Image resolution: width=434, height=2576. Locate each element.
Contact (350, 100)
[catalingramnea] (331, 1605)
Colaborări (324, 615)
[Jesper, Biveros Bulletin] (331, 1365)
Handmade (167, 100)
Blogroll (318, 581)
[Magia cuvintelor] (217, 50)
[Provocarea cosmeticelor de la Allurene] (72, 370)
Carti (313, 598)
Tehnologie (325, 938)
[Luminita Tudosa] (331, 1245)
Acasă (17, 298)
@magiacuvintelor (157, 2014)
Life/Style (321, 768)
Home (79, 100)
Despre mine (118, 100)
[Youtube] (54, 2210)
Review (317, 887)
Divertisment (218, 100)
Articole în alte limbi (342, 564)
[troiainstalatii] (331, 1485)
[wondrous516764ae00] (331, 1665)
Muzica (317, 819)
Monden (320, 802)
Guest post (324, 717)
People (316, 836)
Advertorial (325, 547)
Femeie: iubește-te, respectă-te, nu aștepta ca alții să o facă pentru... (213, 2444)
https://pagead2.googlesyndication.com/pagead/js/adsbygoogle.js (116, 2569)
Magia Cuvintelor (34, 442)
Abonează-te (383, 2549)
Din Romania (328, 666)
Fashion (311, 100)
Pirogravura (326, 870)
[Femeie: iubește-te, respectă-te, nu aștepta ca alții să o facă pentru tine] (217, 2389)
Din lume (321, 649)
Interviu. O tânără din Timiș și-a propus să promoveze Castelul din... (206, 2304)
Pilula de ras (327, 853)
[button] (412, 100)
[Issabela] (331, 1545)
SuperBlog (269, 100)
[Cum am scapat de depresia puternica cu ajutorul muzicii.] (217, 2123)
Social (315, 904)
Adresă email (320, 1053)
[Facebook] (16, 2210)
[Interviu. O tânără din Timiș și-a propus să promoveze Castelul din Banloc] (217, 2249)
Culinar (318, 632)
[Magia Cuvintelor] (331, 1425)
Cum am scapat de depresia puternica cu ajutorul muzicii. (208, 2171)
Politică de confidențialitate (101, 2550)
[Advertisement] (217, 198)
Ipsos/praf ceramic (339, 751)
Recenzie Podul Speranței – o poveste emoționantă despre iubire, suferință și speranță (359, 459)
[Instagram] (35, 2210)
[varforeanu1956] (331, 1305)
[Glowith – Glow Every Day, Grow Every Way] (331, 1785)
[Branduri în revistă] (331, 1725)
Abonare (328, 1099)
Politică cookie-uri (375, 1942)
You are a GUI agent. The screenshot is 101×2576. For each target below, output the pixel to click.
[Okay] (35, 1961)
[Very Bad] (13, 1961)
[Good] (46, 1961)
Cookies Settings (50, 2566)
=====
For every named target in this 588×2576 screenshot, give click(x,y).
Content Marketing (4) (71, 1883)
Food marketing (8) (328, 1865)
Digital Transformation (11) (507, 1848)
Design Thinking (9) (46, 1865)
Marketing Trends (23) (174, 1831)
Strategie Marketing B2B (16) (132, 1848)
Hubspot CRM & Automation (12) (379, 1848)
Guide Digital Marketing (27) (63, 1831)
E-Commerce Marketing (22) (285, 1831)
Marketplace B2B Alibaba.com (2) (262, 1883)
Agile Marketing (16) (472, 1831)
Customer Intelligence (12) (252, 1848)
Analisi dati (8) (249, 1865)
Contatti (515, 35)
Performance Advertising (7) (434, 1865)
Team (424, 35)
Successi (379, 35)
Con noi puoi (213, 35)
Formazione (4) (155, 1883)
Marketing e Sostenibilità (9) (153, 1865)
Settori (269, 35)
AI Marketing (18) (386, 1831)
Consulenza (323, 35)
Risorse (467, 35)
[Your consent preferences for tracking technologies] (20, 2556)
=====
= Instructions for the task =
Return the span of lines in the data above that opens at the line with "Culinar (318, 632)" and closes at the line with "[Instagram] (35, 2210)", exactly, ends included, nothing else.

= Your response =
Culinar (318, 632)
[Magia Cuvintelor] (331, 1425)
Cum am scapat de depresia puternica cu ajutorul muzicii. (208, 2171)
Politică de confidențialitate (101, 2550)
[Advertisement] (217, 198)
Ipsos/praf ceramic (339, 751)
Recenzie Podul Speranței – o poveste emoționantă despre iubire, suferință și speranță (359, 459)
[Instagram] (35, 2210)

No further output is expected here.